Tramlines has taken positive action in supporting female headliners with Wolf Alice topping the bill, bringing powerful performances from Wet Leg and Gabrielle, but most importantly, proper efforts are in place to increase genre diversity, boasting around 40% female/gender-diverse acts overall. After the pandemic, there is positive traction in anti-resale activity, local spend changes, and actual plans to increase diversity, maybe turning the tide in 2026, with some fests like Out and Wild going fully women/non-binary focused.

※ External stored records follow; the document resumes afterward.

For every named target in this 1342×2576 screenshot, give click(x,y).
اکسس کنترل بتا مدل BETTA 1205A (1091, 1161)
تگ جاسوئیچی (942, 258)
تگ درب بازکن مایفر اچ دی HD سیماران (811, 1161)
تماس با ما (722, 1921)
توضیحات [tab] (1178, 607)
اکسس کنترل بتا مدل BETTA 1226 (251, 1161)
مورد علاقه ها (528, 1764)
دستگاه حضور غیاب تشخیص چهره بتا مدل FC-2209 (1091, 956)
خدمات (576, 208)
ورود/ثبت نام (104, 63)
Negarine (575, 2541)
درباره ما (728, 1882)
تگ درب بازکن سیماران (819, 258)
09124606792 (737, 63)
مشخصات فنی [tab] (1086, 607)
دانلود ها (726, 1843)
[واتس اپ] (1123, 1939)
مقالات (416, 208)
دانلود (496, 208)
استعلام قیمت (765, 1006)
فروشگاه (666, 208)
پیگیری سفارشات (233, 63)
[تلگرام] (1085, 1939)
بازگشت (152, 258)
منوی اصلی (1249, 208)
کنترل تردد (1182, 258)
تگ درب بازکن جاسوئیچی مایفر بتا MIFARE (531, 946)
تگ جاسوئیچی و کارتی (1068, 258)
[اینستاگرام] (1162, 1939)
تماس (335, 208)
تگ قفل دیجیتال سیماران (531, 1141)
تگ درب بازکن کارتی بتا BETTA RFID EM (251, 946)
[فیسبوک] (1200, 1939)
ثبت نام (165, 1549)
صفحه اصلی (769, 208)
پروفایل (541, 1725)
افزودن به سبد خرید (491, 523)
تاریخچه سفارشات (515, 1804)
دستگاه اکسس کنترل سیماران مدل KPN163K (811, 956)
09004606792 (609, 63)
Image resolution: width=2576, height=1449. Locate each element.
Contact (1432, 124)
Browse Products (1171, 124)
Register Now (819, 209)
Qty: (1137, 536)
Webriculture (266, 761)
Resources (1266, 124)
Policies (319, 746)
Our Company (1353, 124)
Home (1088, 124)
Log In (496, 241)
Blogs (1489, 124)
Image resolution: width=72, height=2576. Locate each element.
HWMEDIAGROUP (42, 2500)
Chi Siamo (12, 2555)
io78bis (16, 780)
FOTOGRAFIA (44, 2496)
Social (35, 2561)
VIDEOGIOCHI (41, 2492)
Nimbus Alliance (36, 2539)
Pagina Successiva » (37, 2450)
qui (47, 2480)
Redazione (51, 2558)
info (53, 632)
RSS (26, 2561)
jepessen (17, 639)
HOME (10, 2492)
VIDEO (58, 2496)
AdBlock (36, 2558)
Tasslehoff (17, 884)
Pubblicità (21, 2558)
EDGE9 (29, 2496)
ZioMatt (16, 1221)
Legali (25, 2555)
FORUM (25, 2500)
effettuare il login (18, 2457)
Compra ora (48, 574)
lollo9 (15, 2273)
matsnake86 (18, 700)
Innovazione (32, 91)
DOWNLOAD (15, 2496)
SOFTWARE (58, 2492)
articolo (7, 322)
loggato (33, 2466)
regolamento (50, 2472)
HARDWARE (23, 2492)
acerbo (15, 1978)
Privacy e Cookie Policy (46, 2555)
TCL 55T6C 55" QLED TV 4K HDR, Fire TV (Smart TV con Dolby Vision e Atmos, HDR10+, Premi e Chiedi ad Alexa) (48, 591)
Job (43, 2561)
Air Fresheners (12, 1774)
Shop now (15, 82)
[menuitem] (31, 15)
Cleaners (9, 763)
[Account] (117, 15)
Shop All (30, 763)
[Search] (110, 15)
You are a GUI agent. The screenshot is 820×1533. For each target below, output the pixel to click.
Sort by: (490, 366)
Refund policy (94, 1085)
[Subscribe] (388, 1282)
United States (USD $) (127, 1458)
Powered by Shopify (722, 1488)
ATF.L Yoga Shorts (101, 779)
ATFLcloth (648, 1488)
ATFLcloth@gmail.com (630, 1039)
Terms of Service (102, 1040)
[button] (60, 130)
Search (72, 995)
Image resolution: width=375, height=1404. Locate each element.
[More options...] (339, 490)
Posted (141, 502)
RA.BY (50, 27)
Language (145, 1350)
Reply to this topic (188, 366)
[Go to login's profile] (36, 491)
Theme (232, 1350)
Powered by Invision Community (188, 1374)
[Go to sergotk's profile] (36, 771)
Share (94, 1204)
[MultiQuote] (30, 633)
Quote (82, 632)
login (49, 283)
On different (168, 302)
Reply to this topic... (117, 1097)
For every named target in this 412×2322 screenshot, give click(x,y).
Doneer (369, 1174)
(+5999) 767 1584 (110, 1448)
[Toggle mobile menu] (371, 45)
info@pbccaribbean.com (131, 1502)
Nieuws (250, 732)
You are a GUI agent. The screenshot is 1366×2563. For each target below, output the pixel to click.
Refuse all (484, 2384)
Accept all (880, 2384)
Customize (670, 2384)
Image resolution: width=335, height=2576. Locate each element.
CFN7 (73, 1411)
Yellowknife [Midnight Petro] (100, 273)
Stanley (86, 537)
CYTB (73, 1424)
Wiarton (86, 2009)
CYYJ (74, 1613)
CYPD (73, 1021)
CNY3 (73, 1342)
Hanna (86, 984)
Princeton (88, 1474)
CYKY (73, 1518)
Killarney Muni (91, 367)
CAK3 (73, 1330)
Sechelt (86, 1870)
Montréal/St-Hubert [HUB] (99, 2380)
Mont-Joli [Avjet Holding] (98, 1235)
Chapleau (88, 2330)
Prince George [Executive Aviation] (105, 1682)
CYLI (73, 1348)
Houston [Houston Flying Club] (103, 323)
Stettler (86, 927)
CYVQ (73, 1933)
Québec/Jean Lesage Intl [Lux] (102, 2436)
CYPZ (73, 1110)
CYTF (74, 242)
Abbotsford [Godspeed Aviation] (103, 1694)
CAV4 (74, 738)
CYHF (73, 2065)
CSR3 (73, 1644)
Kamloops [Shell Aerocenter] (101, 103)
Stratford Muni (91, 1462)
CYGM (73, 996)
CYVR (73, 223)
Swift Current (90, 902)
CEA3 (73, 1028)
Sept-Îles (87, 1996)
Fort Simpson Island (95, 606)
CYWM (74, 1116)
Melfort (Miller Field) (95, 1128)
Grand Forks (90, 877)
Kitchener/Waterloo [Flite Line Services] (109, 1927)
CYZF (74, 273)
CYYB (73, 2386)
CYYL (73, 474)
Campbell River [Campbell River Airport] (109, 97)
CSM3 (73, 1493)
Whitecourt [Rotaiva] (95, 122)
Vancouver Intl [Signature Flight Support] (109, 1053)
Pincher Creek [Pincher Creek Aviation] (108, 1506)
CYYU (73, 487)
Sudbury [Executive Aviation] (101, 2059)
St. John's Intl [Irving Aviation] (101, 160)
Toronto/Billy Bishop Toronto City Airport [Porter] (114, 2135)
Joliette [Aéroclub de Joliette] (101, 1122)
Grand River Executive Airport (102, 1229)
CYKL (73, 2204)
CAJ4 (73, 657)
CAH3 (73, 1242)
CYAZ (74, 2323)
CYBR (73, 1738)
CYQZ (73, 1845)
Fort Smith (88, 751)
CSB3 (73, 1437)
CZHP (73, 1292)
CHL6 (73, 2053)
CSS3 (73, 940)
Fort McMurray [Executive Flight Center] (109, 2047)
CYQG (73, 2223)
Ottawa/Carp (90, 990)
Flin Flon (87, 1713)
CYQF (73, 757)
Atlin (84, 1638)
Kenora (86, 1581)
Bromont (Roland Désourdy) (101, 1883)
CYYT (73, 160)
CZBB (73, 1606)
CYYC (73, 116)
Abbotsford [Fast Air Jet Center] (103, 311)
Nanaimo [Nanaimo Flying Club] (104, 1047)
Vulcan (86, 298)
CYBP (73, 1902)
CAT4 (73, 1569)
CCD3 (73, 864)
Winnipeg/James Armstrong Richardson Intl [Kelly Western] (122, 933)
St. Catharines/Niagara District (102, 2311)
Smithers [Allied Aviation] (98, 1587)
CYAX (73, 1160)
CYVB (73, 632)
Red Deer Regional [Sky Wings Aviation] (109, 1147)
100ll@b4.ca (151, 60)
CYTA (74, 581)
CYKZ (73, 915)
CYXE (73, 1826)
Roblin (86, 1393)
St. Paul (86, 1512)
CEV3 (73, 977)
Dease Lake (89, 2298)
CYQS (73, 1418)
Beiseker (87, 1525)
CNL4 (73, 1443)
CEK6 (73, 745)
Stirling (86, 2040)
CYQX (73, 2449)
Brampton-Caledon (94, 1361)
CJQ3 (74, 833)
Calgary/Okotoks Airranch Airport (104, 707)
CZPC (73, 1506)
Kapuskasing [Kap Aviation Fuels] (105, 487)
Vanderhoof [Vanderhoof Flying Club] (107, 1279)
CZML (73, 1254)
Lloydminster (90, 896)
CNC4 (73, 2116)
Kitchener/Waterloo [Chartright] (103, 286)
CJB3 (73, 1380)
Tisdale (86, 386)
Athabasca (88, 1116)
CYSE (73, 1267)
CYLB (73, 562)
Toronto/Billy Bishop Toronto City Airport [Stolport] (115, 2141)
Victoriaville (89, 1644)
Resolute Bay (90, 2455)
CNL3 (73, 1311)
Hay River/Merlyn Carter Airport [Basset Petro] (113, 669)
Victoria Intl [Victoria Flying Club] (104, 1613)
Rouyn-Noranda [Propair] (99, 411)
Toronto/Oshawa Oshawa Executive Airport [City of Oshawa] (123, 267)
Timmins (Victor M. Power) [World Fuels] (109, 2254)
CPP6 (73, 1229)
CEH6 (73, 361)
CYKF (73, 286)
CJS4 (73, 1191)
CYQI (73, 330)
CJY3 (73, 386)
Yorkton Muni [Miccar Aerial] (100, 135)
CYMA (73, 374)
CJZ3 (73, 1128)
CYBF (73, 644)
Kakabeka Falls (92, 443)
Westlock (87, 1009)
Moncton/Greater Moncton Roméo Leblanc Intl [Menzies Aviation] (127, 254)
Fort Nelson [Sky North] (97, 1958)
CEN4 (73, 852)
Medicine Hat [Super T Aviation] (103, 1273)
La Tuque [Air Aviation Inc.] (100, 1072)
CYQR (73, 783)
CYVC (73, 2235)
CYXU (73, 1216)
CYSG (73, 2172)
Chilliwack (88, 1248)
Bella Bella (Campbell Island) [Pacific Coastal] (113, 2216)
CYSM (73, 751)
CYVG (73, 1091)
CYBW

Grassroots events like Float Along or Get Together have continued to erupt, taking centre stage from big boys, proving fresh talent can thrive without mega-budgets. So keep your £350 ticket, your £12 pint, and your recycled nostalgia. The big moments in 2026 will emerge from sweaty masses above the boozer or in the inner-city get together that shouldn’t cost an arm and a leg. But let there be no doubt, the revolution needs far more female headliners at the front and centre, not crumbs from the side stage, fans should boycott unbalanced bills and push for models like Primavera Sound’s 50/50 splits to force real change.
It’s not a suggestion, it’s indispensable to blast away stagnation and make festivals something worth showing up to.
The headlining stage begins or ends there.